### Source extract
Kem Nunn is an American fiction novelist, surfer, magazine and television writer from California. His novels have been described as "surf-noir" for their dark themes, political overtones and surf settings. He is the author of five novels, including his seminal surf novel Tapping the Source and, more recently, Chance. According to the San Diego Union Tribune:

He remembers being mesmerized the first time he saw surfers while camping with his parents at Salt Creek near Dana Point.

Although Nunn was a skinny, not-so-athletic kid who didn't swim very well, the allure of being propelled by waves was irresistible. His first rides were on air mats and crude homemade surfboards. He merely dabbled with surfing as a youth. It wasn't until he was deep into his 20s that he became immersed in the surfer's life.

He drifted from his teens into his 20s, turning underachieving into an art decades before eternal slacking became fashionable with Generation X.

"My 20s were a lost decade. I didn't do much of anything," he said
—Terry Rodgers, San Diego Union Tribune, August 17, 2004

Nunn has collaborated with producer David Milch on the HBO Western drama series Deadwood. Milch and Nunn co-created the HBO series John from Cincinnati, a surfing series set in Imperial Beach, California which premiered in 2007.

Kem Nunn grew up in Pomona and Northern California. In addition to Tapping the Source (1984), he also wrote Dogs of Winter (1997), Unassigned Territory (1986), Pomona Queen (1992), Tijuana Straits (2004), and Chance (2014). He received an MFA in creative writing from UC Irvine. (Adapted from Wikipedia. Retrieved 5/15/2014 .)


Book Reviews
Kem Nunn's crafty new novel…Chance takes place in the twilit world of noir, where people and things are never what they seem. But this book isn't a tragic noir like Vertigo or Out of the Past, whose cunning femme fatale Jaclyn/Jackie sometimes brings to mind. It's a farce, of an unusually violent and dark-spirited kind…Nunn, a connoisseur of slippery slopes, just gives his uptight protagonist a gentle shove and watches him go down, every bump and stumble duly noted with a sort of dry relish
Terrence Rafferty - New York Times Book Review


Is it too much to compare Kem Nunn to Raymond Chandler? Like Chandler, Nunn’s great subject is what lies beneath the surface, the desolation that infuses us at every turn.... The power of this disturbing and provocative novel is that it leaves us unmoored among the signposts of a morally ambiguous universe in which, even after we have finished reading, it is uncertain who has been feeding whom.

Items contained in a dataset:
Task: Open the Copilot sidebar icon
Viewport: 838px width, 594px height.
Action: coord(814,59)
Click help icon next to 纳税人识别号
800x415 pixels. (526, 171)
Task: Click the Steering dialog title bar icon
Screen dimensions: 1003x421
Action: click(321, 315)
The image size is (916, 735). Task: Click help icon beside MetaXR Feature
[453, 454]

==

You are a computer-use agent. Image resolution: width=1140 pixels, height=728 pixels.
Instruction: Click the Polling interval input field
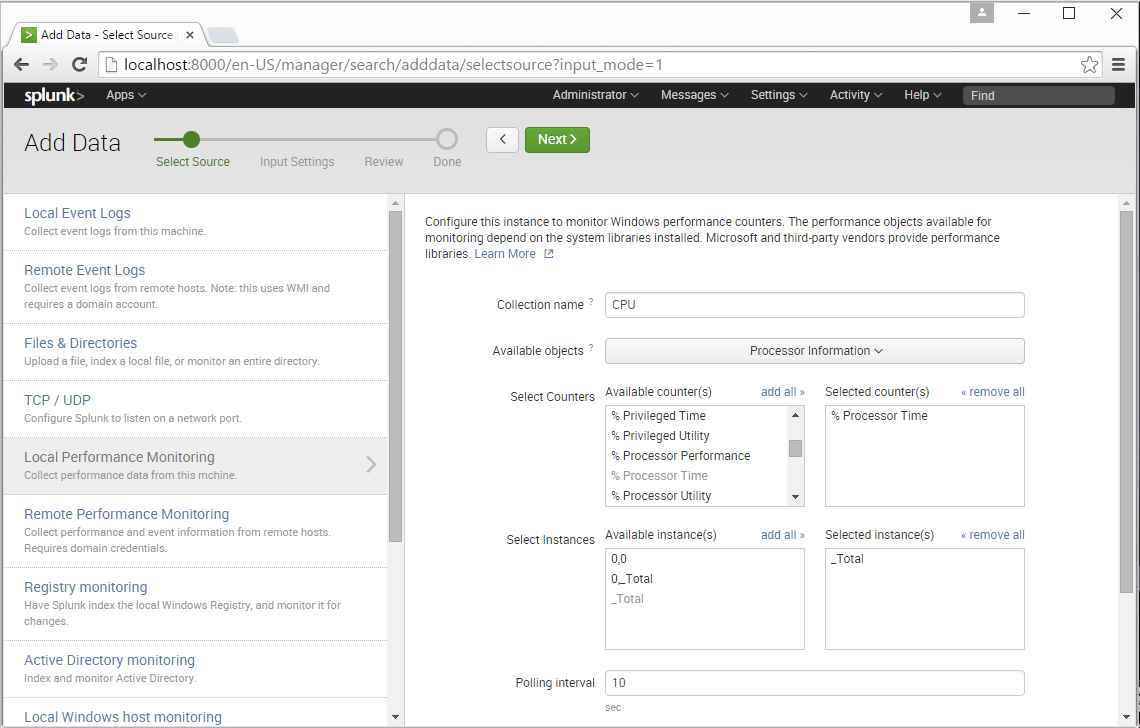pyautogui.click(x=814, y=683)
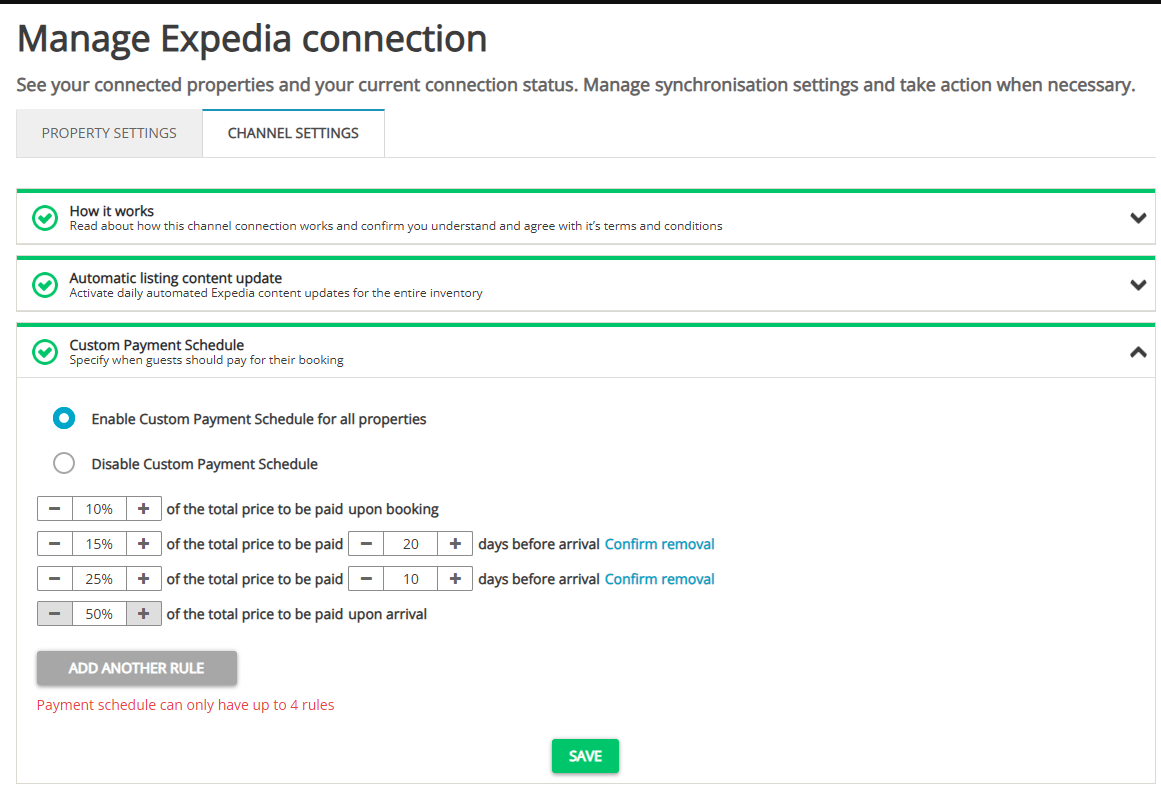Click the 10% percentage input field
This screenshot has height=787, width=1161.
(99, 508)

...

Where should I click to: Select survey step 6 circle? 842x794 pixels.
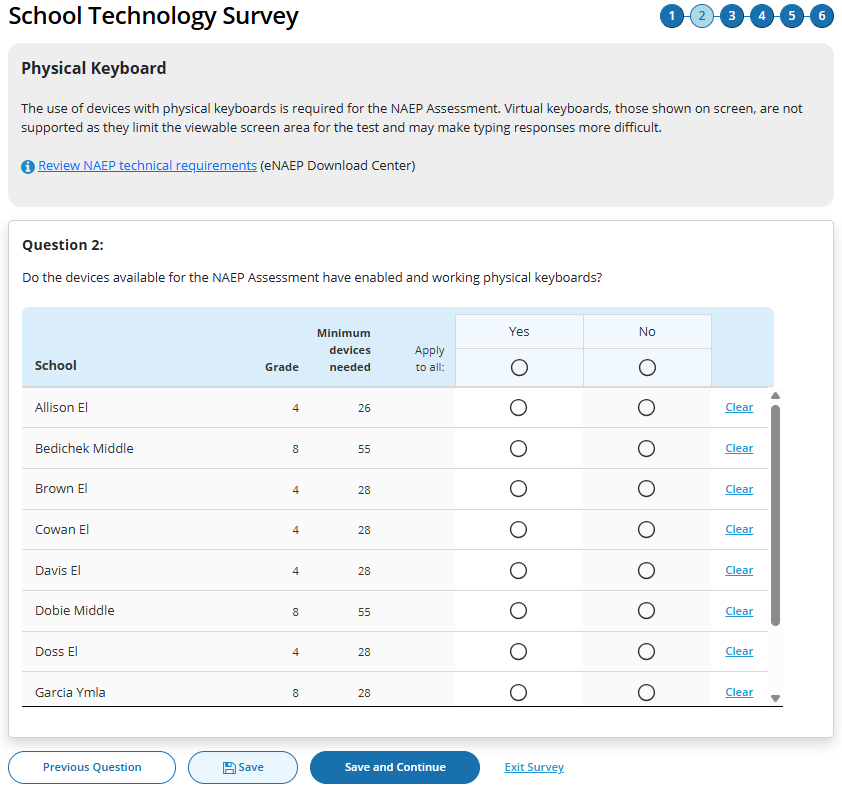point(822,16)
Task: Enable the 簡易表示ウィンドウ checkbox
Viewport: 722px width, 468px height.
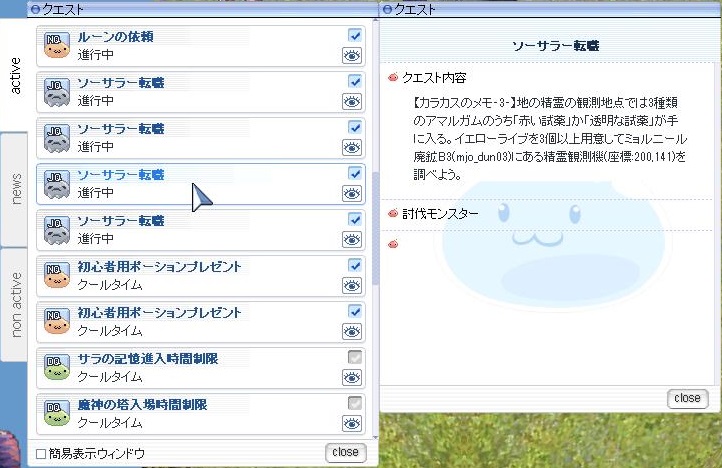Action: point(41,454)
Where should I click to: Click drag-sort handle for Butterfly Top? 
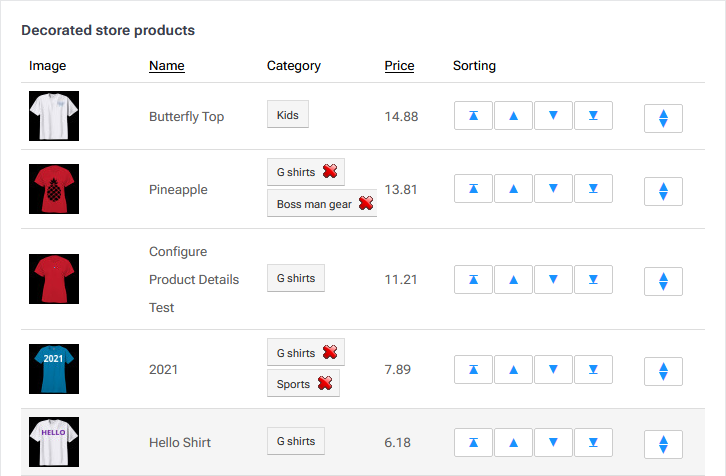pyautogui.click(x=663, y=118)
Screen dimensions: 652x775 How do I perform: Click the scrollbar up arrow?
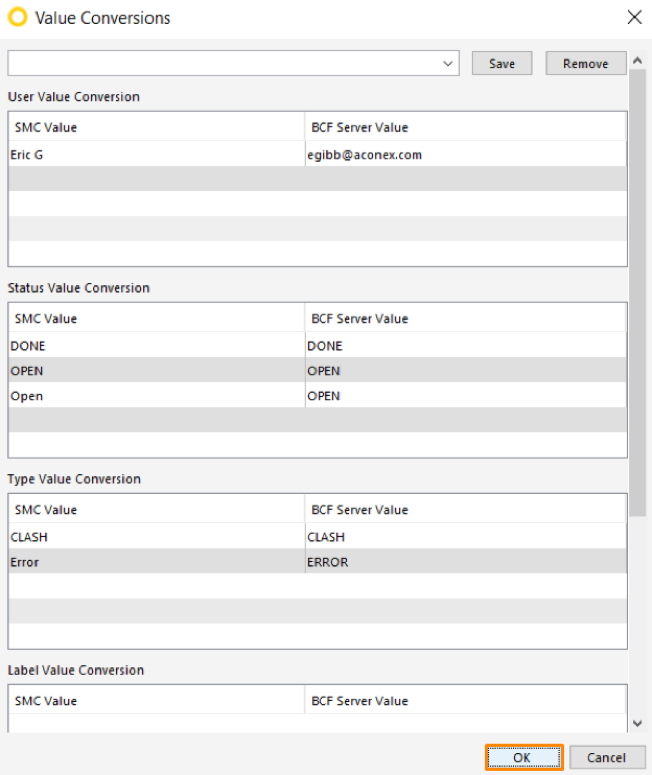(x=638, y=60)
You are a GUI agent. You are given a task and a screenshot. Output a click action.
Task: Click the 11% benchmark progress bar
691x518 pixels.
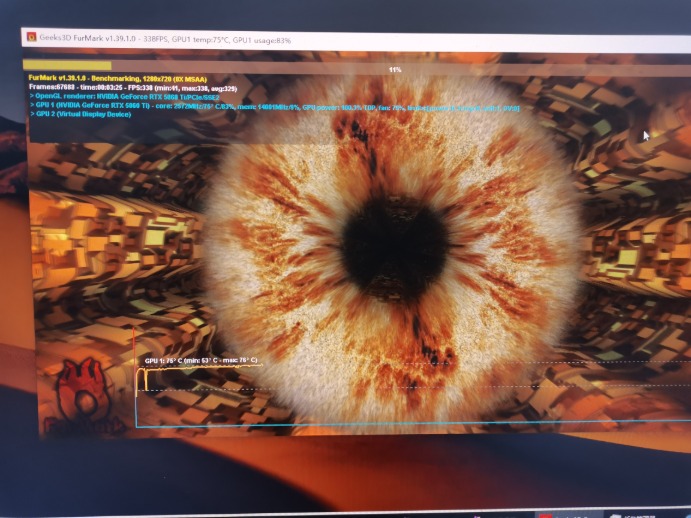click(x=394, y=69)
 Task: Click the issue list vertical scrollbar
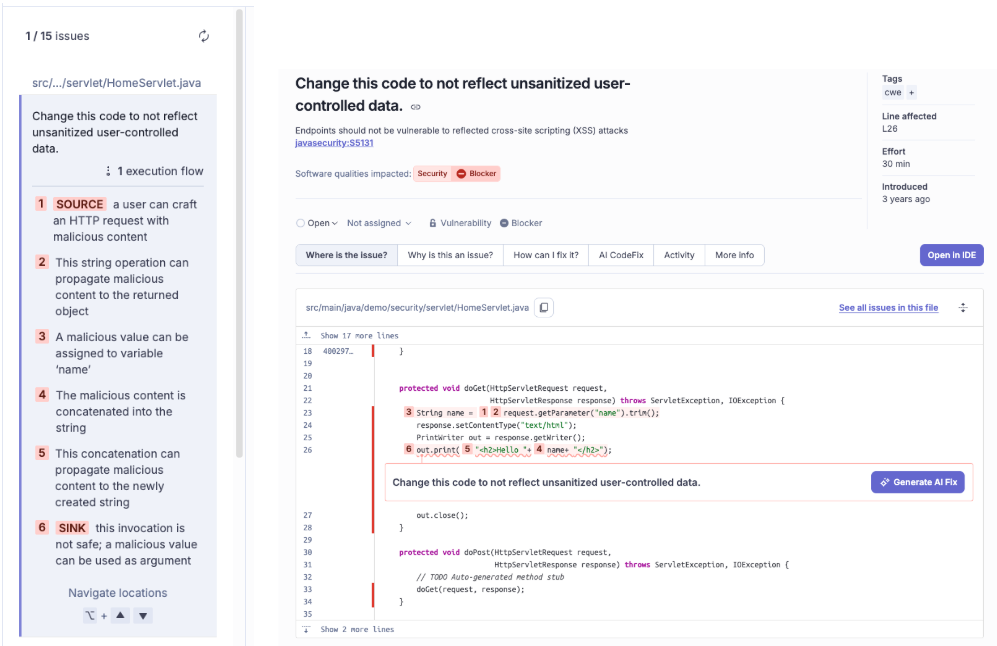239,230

### Problem statement
According to the Kem Nunn profile, where was he when he first saw surfers?

### Response to the task
Camping with his parents at Salt Creek near Dana Point.